### Goal of the exercise
Each of the lines below must be written out exactly as shown.
Start of Block
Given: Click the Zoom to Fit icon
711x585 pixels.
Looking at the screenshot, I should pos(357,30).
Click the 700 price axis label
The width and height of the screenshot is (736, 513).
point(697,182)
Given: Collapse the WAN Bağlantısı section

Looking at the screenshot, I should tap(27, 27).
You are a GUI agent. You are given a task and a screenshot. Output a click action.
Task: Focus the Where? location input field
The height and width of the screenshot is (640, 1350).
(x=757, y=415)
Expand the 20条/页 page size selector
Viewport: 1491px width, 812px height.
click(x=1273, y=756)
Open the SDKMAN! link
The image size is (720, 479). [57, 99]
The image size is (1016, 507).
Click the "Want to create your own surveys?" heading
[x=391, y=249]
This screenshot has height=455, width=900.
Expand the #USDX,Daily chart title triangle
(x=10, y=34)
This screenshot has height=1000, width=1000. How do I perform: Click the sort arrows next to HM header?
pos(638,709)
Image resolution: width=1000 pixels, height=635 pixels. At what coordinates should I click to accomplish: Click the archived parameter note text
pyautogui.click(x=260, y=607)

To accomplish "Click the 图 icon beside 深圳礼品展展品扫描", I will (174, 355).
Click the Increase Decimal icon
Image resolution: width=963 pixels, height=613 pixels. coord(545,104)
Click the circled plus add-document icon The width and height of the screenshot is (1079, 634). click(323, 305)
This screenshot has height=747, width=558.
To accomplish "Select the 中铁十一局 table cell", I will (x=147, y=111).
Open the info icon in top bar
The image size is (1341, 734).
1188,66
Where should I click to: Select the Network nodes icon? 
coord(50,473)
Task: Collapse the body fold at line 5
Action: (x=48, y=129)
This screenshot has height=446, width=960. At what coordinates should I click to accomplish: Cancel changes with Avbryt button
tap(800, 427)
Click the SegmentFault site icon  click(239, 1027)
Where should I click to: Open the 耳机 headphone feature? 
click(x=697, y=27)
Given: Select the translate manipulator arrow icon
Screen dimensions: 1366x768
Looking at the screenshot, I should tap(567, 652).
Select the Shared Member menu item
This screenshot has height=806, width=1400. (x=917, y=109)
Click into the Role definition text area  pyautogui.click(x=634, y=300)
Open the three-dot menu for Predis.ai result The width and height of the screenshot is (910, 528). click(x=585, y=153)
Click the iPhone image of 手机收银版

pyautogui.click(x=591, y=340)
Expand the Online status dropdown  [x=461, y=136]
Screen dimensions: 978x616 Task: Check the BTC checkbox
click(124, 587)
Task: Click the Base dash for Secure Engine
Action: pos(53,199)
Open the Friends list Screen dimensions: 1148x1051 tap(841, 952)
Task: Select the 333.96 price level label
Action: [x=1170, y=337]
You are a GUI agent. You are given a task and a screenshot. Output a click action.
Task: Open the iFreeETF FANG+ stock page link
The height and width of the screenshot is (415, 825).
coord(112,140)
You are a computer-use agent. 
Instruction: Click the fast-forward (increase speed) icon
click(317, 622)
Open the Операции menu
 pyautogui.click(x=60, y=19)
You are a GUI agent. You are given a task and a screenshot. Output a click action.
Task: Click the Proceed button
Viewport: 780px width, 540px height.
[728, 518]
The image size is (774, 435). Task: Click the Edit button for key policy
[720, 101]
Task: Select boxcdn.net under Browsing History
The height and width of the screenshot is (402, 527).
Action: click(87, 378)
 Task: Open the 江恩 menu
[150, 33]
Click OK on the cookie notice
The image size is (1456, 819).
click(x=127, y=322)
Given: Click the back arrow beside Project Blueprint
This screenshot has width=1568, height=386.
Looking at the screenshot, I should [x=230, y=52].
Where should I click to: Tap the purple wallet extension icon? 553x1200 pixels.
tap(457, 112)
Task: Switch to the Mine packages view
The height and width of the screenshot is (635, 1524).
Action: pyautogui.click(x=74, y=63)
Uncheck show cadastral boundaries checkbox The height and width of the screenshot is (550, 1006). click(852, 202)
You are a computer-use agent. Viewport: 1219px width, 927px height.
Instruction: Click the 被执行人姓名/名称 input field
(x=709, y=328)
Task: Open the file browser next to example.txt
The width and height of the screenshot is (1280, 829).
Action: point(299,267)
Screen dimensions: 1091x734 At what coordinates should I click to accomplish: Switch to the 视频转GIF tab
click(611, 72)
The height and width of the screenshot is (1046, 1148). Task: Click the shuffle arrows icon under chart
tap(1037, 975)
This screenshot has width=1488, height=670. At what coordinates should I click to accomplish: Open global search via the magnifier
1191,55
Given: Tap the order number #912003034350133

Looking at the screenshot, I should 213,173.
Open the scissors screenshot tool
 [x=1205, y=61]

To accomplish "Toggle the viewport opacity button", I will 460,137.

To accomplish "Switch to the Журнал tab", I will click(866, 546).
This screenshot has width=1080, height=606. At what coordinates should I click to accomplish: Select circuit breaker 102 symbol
End of Block
### Solution below
Given: Click the Zoom to Fit icon
711x585 pixels.
Looking at the screenshot, I should pos(357,30).
Click the 700 price axis label
The width and height of the screenshot is (736, 513).
point(697,182)
Given: Collapse the WAN Bağlantısı section

Looking at the screenshot, I should tap(27, 27).
You are a GUI agent. You are given a task and a screenshot. Output a click action.
Task: Focus the Where? location input field
The height and width of the screenshot is (640, 1350).
(x=757, y=415)
Expand the 20条/页 page size selector
Viewport: 1491px width, 812px height.
click(x=1273, y=756)
Open the SDKMAN! link
The image size is (720, 479). [57, 99]
The image size is (1016, 507).
Click the "Want to create your own surveys?" heading
[x=391, y=249]
This screenshot has height=455, width=900.
Expand the #USDX,Daily chart title triangle
(x=10, y=34)
This screenshot has height=1000, width=1000. How do I perform: Click the sort arrows next to HM header?
pos(638,709)
Image resolution: width=1000 pixels, height=635 pixels. At what coordinates should I click to accomplish: Click the archived parameter note text
pyautogui.click(x=260, y=607)

To accomplish "Click the 图 icon beside 深圳礼品展展品扫描", I will (174, 355).
Click the Increase Decimal icon
Image resolution: width=963 pixels, height=613 pixels. coord(545,104)
Click the circled plus add-document icon The width and height of the screenshot is (1079, 634). click(323, 305)
This screenshot has height=747, width=558.
To accomplish "Select the 中铁十一局 table cell", I will (x=147, y=111).
Open the info icon in top bar
The image size is (1341, 734).
1188,66
Where should I click to: Select the Network nodes icon? 
coord(50,473)
Task: Collapse the body fold at line 5
Action: (x=48, y=129)
This screenshot has height=446, width=960. At what coordinates should I click to accomplish: Cancel changes with Avbryt button
tap(800, 427)
Click the SegmentFault site icon  click(239, 1027)
Where should I click to: Open the 耳机 headphone feature? 
click(x=697, y=27)
Given: Select the translate manipulator arrow icon
Screen dimensions: 1366x768
Looking at the screenshot, I should tap(567, 652).
Select the Shared Member menu item
This screenshot has height=806, width=1400. (x=917, y=109)
Click into the Role definition text area  pyautogui.click(x=634, y=300)
Open the three-dot menu for Predis.ai result The width and height of the screenshot is (910, 528). click(x=585, y=153)
Click the iPhone image of 手机收银版

pyautogui.click(x=591, y=340)
Expand the Online status dropdown  [x=461, y=136]
Screen dimensions: 978x616 Task: Check the BTC checkbox
click(124, 587)
Task: Click the Base dash for Secure Engine
Action: pos(53,199)
Open the Friends list Screen dimensions: 1148x1051 tap(841, 952)
Task: Select the 333.96 price level label
Action: [x=1170, y=337]
You are a GUI agent. You are given a task and a screenshot. Output a click action.
Task: Open the iFreeETF FANG+ stock page link
The height and width of the screenshot is (415, 825).
coord(112,140)
You are a computer-use agent. 
Instruction: Click the fast-forward (increase speed) icon
click(317, 622)
Open the Операции menu
 pyautogui.click(x=60, y=19)
You are a GUI agent. You are given a task and a screenshot. Output a click action.
Task: Click the Proceed button
Viewport: 780px width, 540px height.
[728, 518]
The image size is (774, 435). Task: Click the Edit button for key policy
[720, 101]
Task: Select boxcdn.net under Browsing History
The height and width of the screenshot is (402, 527).
Action: click(87, 378)
 Task: Open the 江恩 menu
[150, 33]
Click OK on the cookie notice
The image size is (1456, 819).
click(x=127, y=322)
Given: Click the back arrow beside Project Blueprint
This screenshot has width=1568, height=386.
Looking at the screenshot, I should [x=230, y=52].
Where should I click to: Tap the purple wallet extension icon? 553x1200 pixels.
tap(457, 112)
Task: Switch to the Mine packages view
The height and width of the screenshot is (635, 1524).
Action: pyautogui.click(x=74, y=63)
Uncheck show cadastral boundaries checkbox The height and width of the screenshot is (550, 1006). click(852, 202)
You are a computer-use agent. Viewport: 1219px width, 927px height.
Instruction: Click the 被执行人姓名/名称 input field
(x=709, y=328)
Task: Open the file browser next to example.txt
The width and height of the screenshot is (1280, 829).
Action: point(299,267)
Screen dimensions: 1091x734 At what coordinates should I click to accomplish: Switch to the 视频转GIF tab
click(611, 72)
The height and width of the screenshot is (1046, 1148). Task: Click the shuffle arrows icon under chart
tap(1037, 975)
This screenshot has width=1488, height=670. At what coordinates should I click to accomplish: Open global search via the magnifier
1191,55
Given: Tap the order number #912003034350133

Looking at the screenshot, I should 213,173.
Open the scissors screenshot tool
 [x=1205, y=61]

To accomplish "Toggle the viewport opacity button", I will 460,137.

To accomplish "Switch to the Журнал tab", I will click(866, 546).
This screenshot has width=1080, height=606. At what coordinates should I click to accomplish: Select circuit breaker 102 symbol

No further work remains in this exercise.